What is being asked: Look through the material below and copy exactly the lines from the line with "Instruction: Click the field" to the line with "Given: Select the", those two lines included.

Data to use:

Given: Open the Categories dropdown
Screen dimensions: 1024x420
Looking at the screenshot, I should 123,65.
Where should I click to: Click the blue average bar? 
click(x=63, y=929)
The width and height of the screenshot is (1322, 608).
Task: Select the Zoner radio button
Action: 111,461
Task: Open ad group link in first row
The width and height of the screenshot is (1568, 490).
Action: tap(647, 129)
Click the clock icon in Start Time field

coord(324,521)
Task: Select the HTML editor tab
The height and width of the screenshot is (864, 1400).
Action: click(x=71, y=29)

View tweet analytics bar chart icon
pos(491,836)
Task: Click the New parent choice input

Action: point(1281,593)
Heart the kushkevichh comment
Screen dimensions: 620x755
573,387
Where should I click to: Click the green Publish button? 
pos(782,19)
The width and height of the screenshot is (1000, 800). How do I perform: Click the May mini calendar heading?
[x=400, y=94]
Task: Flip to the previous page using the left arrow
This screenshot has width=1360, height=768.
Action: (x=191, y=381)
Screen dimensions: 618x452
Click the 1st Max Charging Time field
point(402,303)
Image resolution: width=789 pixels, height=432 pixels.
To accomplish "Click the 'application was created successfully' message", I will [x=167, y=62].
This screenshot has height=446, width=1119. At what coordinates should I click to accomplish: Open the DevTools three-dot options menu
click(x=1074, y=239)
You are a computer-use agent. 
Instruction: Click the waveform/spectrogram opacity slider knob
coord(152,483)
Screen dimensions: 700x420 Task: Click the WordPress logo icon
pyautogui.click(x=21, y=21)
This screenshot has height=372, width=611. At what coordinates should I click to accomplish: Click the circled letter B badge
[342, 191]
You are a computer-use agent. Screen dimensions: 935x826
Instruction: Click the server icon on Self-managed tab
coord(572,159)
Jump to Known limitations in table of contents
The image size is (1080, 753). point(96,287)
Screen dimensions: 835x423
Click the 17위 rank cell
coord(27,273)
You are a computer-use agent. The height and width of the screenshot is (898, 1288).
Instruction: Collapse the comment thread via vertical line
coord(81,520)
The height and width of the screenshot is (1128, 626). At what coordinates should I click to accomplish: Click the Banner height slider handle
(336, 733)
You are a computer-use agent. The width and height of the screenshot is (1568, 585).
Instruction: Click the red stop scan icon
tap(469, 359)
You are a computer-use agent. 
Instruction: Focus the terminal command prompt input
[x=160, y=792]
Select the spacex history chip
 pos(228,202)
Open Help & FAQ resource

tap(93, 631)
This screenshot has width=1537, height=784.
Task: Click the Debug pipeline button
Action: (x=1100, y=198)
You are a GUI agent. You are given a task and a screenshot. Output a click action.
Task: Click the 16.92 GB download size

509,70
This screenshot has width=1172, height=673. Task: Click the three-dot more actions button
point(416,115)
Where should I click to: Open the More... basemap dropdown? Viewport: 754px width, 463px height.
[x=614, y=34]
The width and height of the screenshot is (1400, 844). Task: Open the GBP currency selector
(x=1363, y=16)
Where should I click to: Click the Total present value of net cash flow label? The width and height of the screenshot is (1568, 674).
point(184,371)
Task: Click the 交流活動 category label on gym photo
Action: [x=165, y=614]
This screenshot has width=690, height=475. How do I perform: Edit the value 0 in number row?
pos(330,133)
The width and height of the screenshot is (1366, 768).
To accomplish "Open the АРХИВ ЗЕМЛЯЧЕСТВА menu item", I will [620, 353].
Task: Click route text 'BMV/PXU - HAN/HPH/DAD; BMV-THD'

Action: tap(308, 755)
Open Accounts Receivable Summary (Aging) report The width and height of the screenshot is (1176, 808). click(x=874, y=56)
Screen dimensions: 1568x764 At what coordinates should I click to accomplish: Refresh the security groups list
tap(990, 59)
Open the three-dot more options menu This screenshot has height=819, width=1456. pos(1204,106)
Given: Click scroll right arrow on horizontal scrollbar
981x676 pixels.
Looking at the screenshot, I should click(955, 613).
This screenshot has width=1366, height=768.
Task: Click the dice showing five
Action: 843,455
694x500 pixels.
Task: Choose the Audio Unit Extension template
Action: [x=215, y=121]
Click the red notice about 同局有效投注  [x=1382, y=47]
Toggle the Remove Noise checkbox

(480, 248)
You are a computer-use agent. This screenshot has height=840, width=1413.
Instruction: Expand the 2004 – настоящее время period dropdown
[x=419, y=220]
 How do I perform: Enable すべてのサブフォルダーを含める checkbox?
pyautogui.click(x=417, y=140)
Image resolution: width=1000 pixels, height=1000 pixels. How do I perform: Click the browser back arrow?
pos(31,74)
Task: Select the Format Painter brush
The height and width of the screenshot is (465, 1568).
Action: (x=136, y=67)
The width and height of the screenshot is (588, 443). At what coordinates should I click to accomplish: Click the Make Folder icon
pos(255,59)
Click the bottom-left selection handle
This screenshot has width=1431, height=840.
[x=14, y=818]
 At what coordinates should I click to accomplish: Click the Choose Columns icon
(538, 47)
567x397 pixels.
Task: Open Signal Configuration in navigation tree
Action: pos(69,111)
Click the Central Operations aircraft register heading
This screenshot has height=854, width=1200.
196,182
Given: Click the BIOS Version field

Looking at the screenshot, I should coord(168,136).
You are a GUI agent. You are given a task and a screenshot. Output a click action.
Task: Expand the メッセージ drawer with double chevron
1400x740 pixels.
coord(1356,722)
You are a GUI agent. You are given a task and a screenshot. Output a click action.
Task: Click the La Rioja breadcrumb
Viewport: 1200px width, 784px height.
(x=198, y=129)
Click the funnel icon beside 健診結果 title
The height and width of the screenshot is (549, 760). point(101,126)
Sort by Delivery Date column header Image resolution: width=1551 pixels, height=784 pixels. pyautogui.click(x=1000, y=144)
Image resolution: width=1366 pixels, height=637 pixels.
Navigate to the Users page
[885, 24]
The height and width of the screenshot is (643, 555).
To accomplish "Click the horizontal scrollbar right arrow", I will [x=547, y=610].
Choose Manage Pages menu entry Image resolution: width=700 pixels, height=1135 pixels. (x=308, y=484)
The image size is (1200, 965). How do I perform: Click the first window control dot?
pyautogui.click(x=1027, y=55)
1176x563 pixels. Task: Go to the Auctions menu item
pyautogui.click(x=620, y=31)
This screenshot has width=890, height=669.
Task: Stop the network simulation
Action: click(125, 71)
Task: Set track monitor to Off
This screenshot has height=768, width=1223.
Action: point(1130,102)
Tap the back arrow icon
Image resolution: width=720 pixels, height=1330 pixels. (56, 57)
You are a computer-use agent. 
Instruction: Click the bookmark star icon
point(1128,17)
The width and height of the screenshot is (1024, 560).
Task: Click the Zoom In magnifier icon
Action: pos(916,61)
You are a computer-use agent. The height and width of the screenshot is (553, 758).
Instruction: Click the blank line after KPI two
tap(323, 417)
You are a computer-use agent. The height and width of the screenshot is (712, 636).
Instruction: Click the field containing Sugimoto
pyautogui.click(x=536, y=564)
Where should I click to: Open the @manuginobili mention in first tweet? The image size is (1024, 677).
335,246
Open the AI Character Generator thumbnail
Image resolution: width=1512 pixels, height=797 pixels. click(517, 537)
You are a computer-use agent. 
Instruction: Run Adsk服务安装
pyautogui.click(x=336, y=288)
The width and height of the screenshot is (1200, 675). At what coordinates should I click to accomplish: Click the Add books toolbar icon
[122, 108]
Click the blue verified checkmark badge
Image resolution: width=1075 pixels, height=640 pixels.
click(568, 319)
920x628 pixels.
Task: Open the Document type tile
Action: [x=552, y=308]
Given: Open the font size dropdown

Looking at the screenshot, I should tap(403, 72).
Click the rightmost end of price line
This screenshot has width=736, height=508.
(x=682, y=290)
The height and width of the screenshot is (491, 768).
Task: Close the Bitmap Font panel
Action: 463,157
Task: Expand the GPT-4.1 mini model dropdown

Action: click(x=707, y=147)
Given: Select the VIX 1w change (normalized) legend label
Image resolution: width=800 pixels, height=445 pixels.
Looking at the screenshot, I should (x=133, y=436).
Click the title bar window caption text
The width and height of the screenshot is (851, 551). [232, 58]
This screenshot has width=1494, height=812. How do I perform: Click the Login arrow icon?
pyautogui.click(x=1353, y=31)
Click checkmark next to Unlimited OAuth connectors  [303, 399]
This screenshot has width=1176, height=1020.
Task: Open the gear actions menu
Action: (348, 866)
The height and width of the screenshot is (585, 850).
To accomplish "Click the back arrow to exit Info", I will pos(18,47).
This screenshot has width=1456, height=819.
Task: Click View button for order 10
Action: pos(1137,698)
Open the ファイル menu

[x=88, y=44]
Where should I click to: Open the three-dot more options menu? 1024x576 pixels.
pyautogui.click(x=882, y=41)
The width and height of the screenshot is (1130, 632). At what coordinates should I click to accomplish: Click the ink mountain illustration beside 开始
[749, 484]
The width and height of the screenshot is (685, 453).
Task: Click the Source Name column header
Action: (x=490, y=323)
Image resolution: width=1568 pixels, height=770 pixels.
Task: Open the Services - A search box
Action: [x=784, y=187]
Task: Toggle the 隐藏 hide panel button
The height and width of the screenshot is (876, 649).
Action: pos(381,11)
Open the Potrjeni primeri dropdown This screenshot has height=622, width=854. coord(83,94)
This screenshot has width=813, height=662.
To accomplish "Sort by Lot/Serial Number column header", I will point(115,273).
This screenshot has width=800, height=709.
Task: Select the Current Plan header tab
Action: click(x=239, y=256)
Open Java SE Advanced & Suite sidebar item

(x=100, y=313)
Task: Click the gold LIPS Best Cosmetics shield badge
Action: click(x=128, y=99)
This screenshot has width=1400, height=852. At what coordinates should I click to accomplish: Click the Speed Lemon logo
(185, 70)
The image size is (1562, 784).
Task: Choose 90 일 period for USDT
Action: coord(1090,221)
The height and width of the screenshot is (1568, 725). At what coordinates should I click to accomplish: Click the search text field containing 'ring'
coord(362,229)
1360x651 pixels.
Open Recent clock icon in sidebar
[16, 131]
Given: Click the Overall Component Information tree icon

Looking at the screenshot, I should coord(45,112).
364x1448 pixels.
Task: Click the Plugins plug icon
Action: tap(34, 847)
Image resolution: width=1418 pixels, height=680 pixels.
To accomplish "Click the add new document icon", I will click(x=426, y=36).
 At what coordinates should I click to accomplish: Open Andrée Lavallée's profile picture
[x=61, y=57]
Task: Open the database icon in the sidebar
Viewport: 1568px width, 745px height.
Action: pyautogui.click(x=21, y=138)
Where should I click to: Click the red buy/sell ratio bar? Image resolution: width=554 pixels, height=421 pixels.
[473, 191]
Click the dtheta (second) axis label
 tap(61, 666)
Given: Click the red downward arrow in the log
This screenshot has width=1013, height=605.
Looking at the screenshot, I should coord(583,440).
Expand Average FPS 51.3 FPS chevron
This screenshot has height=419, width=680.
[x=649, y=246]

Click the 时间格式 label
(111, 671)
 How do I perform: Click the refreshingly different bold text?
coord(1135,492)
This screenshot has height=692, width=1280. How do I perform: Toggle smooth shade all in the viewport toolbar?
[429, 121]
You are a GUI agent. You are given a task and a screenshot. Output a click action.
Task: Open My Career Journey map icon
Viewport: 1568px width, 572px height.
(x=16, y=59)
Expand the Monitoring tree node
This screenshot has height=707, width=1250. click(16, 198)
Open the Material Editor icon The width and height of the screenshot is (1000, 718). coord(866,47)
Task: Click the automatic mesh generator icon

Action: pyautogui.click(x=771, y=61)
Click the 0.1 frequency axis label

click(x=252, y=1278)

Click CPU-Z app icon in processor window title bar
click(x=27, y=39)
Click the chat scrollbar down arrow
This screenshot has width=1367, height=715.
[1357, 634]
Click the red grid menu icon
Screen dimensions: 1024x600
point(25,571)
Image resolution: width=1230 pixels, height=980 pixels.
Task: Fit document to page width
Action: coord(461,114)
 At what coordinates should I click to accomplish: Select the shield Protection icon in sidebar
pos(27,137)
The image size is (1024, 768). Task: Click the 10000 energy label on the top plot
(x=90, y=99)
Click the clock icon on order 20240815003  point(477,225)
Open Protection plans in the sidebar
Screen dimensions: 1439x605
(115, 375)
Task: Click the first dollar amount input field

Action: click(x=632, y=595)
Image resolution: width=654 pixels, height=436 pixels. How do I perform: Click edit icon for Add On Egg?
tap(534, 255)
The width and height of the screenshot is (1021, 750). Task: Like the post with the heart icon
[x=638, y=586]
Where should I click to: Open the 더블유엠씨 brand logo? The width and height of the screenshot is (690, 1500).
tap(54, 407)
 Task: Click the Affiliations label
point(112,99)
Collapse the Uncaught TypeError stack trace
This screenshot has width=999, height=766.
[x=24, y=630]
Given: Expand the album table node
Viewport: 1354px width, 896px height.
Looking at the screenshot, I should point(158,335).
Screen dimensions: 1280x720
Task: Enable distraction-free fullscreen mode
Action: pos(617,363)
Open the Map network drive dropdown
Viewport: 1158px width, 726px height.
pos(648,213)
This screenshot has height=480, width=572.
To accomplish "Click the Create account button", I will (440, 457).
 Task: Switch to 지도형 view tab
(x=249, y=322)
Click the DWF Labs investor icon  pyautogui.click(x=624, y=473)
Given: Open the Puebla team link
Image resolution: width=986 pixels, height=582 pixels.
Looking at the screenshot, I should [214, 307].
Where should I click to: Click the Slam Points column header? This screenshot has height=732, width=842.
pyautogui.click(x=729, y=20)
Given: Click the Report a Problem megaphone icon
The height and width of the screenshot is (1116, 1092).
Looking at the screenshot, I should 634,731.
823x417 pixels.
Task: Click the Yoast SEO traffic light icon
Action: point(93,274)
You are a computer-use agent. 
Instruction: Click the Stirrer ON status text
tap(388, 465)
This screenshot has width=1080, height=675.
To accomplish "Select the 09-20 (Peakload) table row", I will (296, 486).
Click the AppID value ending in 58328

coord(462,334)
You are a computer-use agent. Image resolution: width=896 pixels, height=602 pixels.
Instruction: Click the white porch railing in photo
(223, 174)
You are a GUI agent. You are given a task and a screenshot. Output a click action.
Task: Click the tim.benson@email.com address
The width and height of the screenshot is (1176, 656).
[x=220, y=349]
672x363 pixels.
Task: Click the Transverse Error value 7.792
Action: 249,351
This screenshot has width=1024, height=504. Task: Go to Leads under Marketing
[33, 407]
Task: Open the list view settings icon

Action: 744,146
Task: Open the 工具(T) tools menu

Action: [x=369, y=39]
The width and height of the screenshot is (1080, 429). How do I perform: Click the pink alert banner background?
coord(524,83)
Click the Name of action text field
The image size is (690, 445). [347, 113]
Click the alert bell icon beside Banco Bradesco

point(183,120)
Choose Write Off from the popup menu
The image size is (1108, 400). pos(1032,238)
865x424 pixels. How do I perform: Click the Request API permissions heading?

Response to the exercise:
Instruction: Click the field containing Sugimoto
pyautogui.click(x=536, y=564)
Where should I click to: Open the @manuginobili mention in first tweet? The image size is (1024, 677).
335,246
Open the AI Character Generator thumbnail
Image resolution: width=1512 pixels, height=797 pixels. click(517, 537)
You are a computer-use agent. 
Instruction: Run Adsk服务安装
pyautogui.click(x=336, y=288)
The width and height of the screenshot is (1200, 675). At what coordinates should I click to accomplish: Click the Add books toolbar icon
[122, 108]
Click the blue verified checkmark badge
Image resolution: width=1075 pixels, height=640 pixels.
click(568, 319)
920x628 pixels.
Task: Open the Document type tile
Action: [x=552, y=308]
Given: Open the font size dropdown

Looking at the screenshot, I should tap(403, 72).
Click the rightmost end of price line
This screenshot has width=736, height=508.
(x=682, y=290)
The height and width of the screenshot is (491, 768).
Task: Close the Bitmap Font panel
Action: 463,157
Task: Expand the GPT-4.1 mini model dropdown

Action: click(x=707, y=147)
Given: Select the VIX 1w change (normalized) legend label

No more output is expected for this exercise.